───── Extracted information

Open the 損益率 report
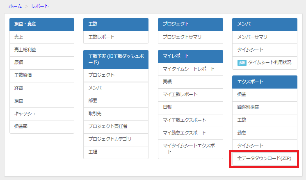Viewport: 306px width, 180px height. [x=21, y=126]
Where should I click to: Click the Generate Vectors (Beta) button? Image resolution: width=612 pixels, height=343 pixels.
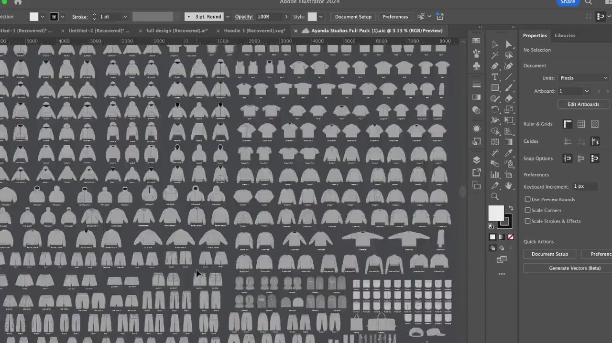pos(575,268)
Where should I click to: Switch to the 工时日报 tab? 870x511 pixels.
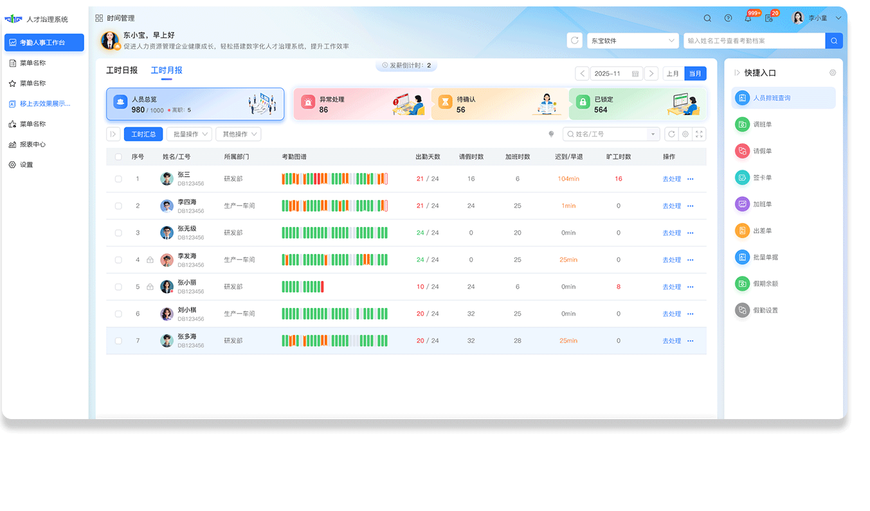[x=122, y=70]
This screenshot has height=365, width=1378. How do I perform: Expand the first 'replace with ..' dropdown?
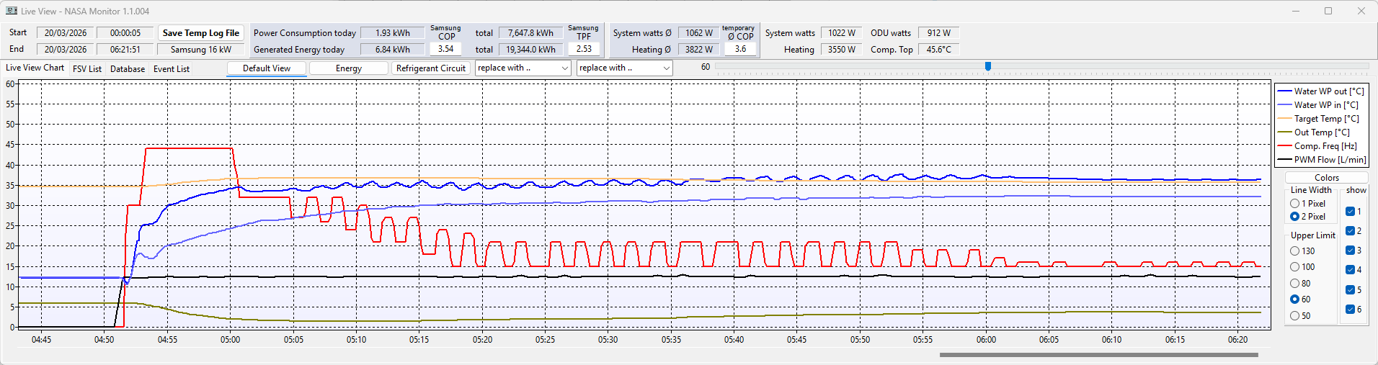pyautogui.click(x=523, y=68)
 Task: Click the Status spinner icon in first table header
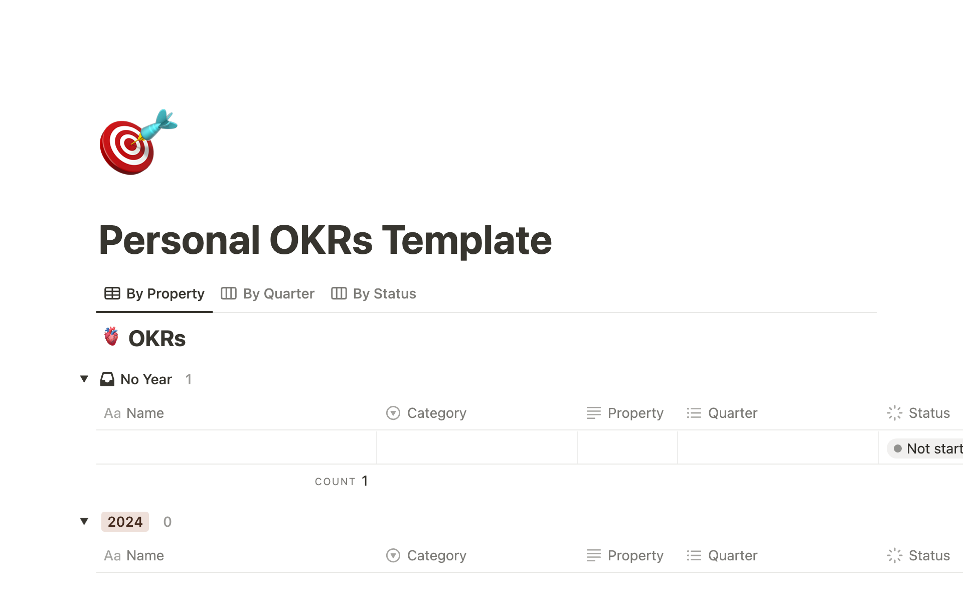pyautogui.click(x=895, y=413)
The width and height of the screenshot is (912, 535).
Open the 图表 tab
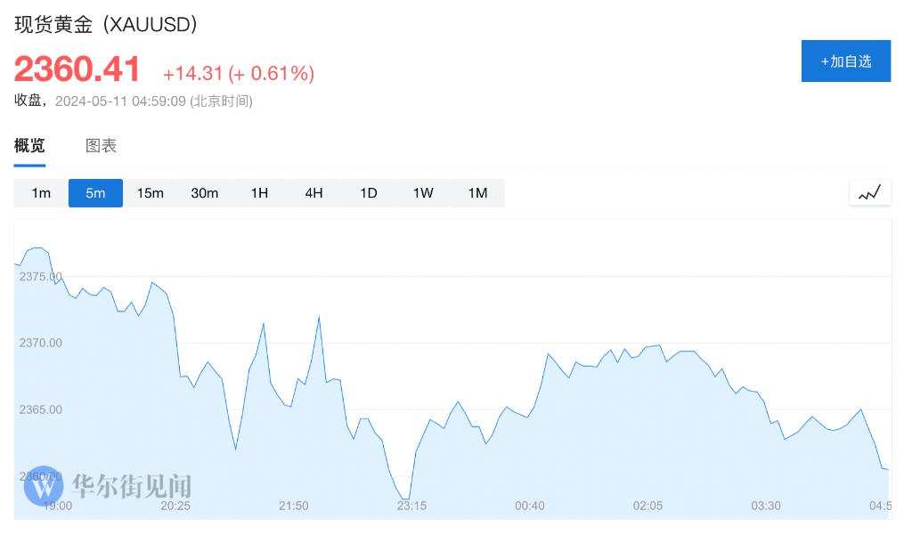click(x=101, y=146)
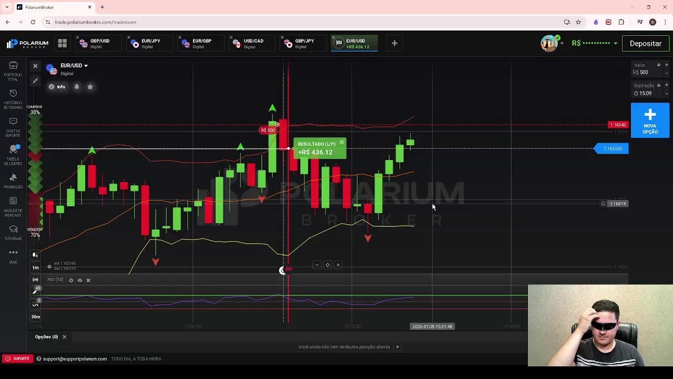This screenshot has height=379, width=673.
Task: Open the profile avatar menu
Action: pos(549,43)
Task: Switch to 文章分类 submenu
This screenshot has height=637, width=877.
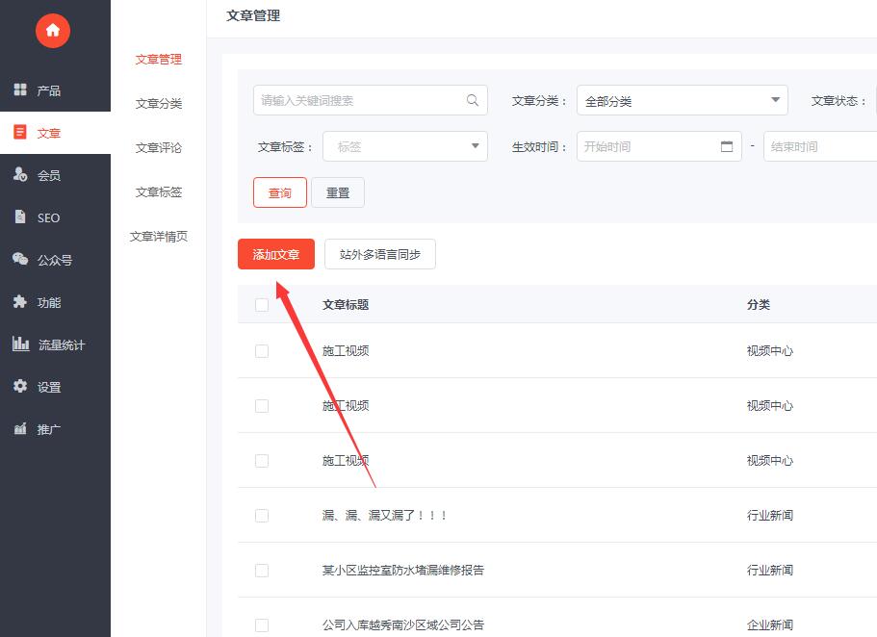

──────────
───── Extracted information

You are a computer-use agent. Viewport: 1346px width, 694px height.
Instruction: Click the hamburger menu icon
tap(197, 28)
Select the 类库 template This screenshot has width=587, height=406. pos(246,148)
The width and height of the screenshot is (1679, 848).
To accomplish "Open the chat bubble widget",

──────────

*Try it*:
Taking the entries above, write out exactly the lines starting with the line containing "Instruction: Click the hamburger menu icon" and going on through the line containing "the chat bubble", both included, and nothing else.

*Exercise response*:
Instruction: Click the hamburger menu icon
tap(197, 28)
Select the 类库 template This screenshot has width=587, height=406. pos(246,148)
The width and height of the screenshot is (1679, 848).
To accomplish "Open the chat bubble widget",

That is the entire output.